# Work instructions:
The required output is all lines below that contain the word "filter".

[Task data]

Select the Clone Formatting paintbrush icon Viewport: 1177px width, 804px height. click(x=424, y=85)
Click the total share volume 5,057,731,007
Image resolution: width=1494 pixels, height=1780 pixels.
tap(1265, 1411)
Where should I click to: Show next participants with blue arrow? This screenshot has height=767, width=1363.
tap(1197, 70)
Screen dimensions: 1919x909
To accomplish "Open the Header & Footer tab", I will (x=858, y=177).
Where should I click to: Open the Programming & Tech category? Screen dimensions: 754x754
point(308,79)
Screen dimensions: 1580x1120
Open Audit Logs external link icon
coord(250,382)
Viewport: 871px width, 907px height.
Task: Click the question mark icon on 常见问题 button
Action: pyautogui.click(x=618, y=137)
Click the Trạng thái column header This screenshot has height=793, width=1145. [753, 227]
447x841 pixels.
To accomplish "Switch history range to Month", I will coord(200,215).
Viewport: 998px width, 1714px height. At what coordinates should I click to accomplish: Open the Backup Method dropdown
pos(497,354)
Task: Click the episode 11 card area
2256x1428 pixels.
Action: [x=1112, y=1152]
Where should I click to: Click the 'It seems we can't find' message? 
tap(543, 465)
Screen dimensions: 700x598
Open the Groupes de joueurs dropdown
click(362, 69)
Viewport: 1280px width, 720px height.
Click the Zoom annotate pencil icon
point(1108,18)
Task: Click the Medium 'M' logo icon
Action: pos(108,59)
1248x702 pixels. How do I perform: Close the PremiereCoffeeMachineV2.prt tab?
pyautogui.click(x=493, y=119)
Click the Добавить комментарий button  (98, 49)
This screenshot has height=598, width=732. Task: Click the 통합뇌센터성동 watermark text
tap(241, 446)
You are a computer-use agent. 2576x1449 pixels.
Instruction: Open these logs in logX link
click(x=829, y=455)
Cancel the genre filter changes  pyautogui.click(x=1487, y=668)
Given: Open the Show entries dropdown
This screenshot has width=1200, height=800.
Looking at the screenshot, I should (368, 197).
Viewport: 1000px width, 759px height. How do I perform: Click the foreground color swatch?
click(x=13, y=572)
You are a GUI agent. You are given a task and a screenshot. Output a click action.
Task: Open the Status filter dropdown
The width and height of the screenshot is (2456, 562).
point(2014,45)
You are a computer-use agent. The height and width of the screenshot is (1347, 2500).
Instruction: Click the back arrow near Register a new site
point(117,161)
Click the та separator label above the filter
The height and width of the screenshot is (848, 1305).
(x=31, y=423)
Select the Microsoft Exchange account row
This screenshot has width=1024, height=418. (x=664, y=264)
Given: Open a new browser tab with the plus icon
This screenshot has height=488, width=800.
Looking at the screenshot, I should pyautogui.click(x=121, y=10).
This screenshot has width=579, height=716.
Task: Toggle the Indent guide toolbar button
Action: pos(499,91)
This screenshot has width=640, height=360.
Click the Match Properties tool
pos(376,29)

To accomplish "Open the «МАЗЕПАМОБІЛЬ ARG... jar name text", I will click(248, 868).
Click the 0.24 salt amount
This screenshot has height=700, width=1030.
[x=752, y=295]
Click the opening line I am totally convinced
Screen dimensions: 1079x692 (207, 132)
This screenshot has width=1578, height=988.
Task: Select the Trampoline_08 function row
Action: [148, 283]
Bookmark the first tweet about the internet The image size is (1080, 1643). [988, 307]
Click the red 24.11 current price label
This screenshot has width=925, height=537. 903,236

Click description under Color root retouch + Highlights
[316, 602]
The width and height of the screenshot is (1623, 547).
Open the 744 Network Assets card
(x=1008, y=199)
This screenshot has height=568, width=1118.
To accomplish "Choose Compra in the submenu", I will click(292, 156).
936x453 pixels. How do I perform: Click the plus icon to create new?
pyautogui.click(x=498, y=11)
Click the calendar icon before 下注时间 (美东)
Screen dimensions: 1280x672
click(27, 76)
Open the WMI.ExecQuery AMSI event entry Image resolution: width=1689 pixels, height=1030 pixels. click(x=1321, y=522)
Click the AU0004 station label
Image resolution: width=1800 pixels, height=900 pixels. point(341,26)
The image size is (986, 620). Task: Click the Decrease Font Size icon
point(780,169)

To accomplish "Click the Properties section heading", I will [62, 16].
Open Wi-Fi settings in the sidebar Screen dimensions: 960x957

[/Task data]

# Exercise solution:
Cancel the genre filter changes  pyautogui.click(x=1487, y=668)
Task: Open the Status filter dropdown
Click the та separator label above the filter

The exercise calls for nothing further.